早生のちっちゃな桃、ふくおとめ収穫しました。ネクターのような甘みでおいしい!

肉質は溶質なので柔らかくなります。

とろけるジュルジュルになる桃がお好きな方は、溶質の桃がオススメです。

(あかつき、滝ノ沢ゴールド、美香など)

収穫した日は硬いですが、徐々に柔らかくなります。

大根みたいにかたい桃がお好きな方は、収穫当日の桃かゴム質の桃がオススメです。

(おどろきなど)

硬めの桃がお好きな方は、ややゴム質のまどか、スイート光黄などがオススメ。

桃は好みが分かれますが、私はゴム質派です!!あかつきのようなジュルジュル桃は数日経つと皮を剥いている最中に果汁がダラダラ、腕まくりをしてキッチンの流しで立ち食いするハメになるじゃないですかー!

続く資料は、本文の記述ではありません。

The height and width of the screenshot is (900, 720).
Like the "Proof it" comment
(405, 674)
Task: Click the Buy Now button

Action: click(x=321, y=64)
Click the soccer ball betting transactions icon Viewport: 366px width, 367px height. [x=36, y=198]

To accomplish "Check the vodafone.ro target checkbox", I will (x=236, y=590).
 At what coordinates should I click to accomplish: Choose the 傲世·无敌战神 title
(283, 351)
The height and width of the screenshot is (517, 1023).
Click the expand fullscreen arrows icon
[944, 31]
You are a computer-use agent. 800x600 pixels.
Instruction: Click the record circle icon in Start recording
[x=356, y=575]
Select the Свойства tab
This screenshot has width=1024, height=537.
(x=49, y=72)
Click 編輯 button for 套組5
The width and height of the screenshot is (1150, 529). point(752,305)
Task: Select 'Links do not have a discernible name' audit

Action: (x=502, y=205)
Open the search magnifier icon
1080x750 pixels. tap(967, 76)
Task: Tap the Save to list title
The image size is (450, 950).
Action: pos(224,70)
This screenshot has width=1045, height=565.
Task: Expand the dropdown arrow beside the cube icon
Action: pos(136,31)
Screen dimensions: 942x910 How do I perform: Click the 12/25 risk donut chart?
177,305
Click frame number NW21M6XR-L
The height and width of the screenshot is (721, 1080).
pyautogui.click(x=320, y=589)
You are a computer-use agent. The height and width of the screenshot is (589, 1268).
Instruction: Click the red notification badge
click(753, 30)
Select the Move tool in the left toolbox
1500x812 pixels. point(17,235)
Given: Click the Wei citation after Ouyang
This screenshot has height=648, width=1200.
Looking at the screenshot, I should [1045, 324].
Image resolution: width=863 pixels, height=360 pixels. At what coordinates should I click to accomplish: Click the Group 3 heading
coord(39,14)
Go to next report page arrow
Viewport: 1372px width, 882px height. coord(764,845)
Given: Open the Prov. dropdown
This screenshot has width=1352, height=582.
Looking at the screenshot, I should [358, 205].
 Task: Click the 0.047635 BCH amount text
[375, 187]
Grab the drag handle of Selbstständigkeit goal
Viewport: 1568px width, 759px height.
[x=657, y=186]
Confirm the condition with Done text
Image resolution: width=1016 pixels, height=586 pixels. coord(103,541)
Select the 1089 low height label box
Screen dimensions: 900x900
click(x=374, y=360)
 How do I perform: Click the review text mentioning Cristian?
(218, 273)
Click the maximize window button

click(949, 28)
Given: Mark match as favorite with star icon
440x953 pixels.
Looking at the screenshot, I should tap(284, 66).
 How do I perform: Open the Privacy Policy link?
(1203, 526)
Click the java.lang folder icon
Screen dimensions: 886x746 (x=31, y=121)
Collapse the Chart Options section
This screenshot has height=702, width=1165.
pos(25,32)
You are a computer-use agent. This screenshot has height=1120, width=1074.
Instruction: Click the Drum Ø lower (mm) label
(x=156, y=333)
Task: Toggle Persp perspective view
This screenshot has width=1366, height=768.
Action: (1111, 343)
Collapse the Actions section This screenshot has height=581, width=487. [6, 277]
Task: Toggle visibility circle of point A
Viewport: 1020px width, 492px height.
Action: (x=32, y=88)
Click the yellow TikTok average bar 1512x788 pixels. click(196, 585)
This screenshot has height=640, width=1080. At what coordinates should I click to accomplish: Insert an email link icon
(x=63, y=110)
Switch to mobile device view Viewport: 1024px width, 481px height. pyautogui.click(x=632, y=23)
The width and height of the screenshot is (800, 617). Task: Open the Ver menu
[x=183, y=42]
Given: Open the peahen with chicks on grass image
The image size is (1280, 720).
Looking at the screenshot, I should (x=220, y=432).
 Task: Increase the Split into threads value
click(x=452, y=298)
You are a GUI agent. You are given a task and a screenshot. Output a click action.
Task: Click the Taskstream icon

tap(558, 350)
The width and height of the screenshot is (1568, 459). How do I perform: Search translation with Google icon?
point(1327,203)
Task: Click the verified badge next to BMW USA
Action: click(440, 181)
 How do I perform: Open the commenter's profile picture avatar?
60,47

ゴシゴシとよーーく水洗いして毛を落として、皮ごとバリバリ食べている時が幸せです。

園主「気温が30度になったら梅畑さ行ぐが…アリャー!!!32度になったでーーーー!!ホホーゥ!!」

標高が少し高いから涼しいんじゃないかということで梅畑に行ってきました。

(全然涼しくなかった)

(ちなみにこの翌日は35度になりました。)

梅少し収穫してお店に並びました。

少し渋い梅は梅酒用、青いけどまもなく黄色くなりそうな梅はカリカリ梅漬け用、樹上で黄色くなった梅は生食でも柔らかい梅漬けでもokだそうです。

収穫して数日経つとみんな黄色くなりますが、樹上で黄色くなった梅とは味が全然違うので用途に合った梅をご予約頂けたらご用意致します。

梅の写真を撮るのを忘れました…

草集め。刈った草を羊がバクバク食べていたので集める事に。冬の餌になるかも知れないので慣れさせてみます。

ぎっしり入ったチモシーが2袋で4000円という結構なお値段で、ずっと小屋の中にいたら1週間くらいで1袋食べそうな予感…。(しかも穂と葉っぱばかり食べて硬い茎を食べない)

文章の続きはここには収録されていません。